BEGIN

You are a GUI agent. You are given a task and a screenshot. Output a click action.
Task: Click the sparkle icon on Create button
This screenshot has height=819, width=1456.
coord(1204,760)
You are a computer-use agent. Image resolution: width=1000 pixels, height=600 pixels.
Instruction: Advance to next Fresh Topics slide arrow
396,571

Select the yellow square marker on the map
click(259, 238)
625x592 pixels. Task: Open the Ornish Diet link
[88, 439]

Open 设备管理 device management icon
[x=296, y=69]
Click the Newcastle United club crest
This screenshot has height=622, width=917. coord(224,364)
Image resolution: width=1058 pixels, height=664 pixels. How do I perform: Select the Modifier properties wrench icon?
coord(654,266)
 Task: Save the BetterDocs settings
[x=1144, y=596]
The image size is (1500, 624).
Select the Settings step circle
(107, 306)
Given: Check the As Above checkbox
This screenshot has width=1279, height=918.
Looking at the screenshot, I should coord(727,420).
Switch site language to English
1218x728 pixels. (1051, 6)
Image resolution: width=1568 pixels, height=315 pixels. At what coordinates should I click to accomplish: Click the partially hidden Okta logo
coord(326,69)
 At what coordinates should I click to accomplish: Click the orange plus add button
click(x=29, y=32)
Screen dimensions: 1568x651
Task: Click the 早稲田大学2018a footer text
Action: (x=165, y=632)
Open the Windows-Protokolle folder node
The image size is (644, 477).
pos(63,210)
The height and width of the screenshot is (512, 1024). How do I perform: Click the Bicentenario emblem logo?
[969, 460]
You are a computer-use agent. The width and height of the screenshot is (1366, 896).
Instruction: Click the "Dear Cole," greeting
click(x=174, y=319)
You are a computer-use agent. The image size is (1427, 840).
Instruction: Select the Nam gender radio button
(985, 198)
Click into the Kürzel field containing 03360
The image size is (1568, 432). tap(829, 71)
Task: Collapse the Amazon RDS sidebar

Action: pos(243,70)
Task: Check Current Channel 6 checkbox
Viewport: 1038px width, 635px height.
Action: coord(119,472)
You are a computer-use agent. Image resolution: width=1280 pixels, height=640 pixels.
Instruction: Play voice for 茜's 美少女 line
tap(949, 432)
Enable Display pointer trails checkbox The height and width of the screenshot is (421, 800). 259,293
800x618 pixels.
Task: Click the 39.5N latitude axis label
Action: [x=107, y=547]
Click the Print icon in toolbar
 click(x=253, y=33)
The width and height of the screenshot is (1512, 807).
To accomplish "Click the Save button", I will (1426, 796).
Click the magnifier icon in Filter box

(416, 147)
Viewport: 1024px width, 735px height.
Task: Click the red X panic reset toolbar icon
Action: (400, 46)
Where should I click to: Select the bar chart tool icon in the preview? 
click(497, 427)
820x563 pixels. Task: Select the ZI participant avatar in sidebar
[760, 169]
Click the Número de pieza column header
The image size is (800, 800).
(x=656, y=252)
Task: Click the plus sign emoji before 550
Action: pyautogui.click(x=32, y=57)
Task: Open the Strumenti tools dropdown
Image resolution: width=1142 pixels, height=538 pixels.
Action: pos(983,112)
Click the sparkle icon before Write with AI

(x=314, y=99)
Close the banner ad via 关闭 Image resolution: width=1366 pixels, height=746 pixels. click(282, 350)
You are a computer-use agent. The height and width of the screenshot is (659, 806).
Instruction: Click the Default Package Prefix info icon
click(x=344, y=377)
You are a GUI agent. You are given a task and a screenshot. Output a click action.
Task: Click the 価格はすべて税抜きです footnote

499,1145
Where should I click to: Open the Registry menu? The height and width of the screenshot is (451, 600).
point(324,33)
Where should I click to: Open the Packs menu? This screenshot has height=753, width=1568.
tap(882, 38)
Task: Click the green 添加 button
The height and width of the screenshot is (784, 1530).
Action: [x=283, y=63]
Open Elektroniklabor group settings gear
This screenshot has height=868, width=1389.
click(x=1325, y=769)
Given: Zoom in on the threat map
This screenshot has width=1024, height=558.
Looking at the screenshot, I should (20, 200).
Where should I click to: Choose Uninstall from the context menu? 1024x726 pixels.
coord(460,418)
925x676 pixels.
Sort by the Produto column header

END

Exact reproduction of the whole material is the required answer.

You are a GUI agent. You are given a task and a screenshot. Output a click action.
Task: Click the sparkle icon on Create button
This screenshot has height=819, width=1456.
coord(1204,760)
You are a computer-use agent. Image resolution: width=1000 pixels, height=600 pixels.
Instruction: Advance to next Fresh Topics slide arrow
396,571

Select the yellow square marker on the map
click(259, 238)
625x592 pixels. Task: Open the Ornish Diet link
[88, 439]

Open 设备管理 device management icon
[x=296, y=69]
Click the Newcastle United club crest
This screenshot has height=622, width=917. coord(224,364)
Image resolution: width=1058 pixels, height=664 pixels. How do I perform: Select the Modifier properties wrench icon?
coord(654,266)
 Task: Save the BetterDocs settings
[x=1144, y=596]
The image size is (1500, 624).
Select the Settings step circle
(107, 306)
Given: Check the As Above checkbox
This screenshot has width=1279, height=918.
Looking at the screenshot, I should coord(727,420).
Switch site language to English
1218x728 pixels. (1051, 6)
Image resolution: width=1568 pixels, height=315 pixels. At what coordinates should I click to accomplish: Click the partially hidden Okta logo
coord(326,69)
 At what coordinates should I click to accomplish: Click the orange plus add button
click(x=29, y=32)
Screen dimensions: 1568x651
Task: Click the 早稲田大学2018a footer text
Action: (x=165, y=632)
Open the Windows-Protokolle folder node
The image size is (644, 477).
pos(63,210)
The height and width of the screenshot is (512, 1024). How do I perform: Click the Bicentenario emblem logo?
[969, 460]
You are a computer-use agent. The width and height of the screenshot is (1366, 896).
Instruction: Click the "Dear Cole," greeting
click(x=174, y=319)
You are a computer-use agent. The image size is (1427, 840).
Instruction: Select the Nam gender radio button
(985, 198)
Click into the Kürzel field containing 03360
The image size is (1568, 432). tap(829, 71)
Task: Collapse the Amazon RDS sidebar

Action: pos(243,70)
Task: Check Current Channel 6 checkbox
Viewport: 1038px width, 635px height.
Action: coord(119,472)
You are a computer-use agent. Image resolution: width=1280 pixels, height=640 pixels.
Instruction: Play voice for 茜's 美少女 line
tap(949, 432)
Enable Display pointer trails checkbox The height and width of the screenshot is (421, 800). 259,293
800x618 pixels.
Task: Click the 39.5N latitude axis label
Action: [x=107, y=547]
Click the Print icon in toolbar
 click(x=253, y=33)
The width and height of the screenshot is (1512, 807).
To accomplish "Click the Save button", I will (1426, 796).
Click the magnifier icon in Filter box

(416, 147)
Viewport: 1024px width, 735px height.
Task: Click the red X panic reset toolbar icon
Action: (400, 46)
Where should I click to: Select the bar chart tool icon in the preview? 
click(497, 427)
820x563 pixels. Task: Select the ZI participant avatar in sidebar
[760, 169]
Click the Número de pieza column header
The image size is (800, 800).
(x=656, y=252)
Task: Click the plus sign emoji before 550
Action: pyautogui.click(x=32, y=57)
Task: Open the Strumenti tools dropdown
Image resolution: width=1142 pixels, height=538 pixels.
Action: pos(983,112)
Click the sparkle icon before Write with AI

(x=314, y=99)
Close the banner ad via 关闭 Image resolution: width=1366 pixels, height=746 pixels. click(282, 350)
You are a computer-use agent. The height and width of the screenshot is (659, 806).
Instruction: Click the Default Package Prefix info icon
click(x=344, y=377)
You are a GUI agent. You are given a task and a screenshot. Output a click action.
Task: Click the 価格はすべて税抜きです footnote

499,1145
Where should I click to: Open the Registry menu? The height and width of the screenshot is (451, 600).
point(324,33)
Where should I click to: Open the Packs menu? This screenshot has height=753, width=1568.
tap(882, 38)
Task: Click the green 添加 button
The height and width of the screenshot is (784, 1530).
Action: [x=283, y=63]
Open Elektroniklabor group settings gear
This screenshot has height=868, width=1389.
click(x=1325, y=769)
Given: Zoom in on the threat map
This screenshot has width=1024, height=558.
Looking at the screenshot, I should (20, 200).
Where should I click to: Choose Uninstall from the context menu? 1024x726 pixels.
coord(460,418)
925x676 pixels.
Sort by the Produto column header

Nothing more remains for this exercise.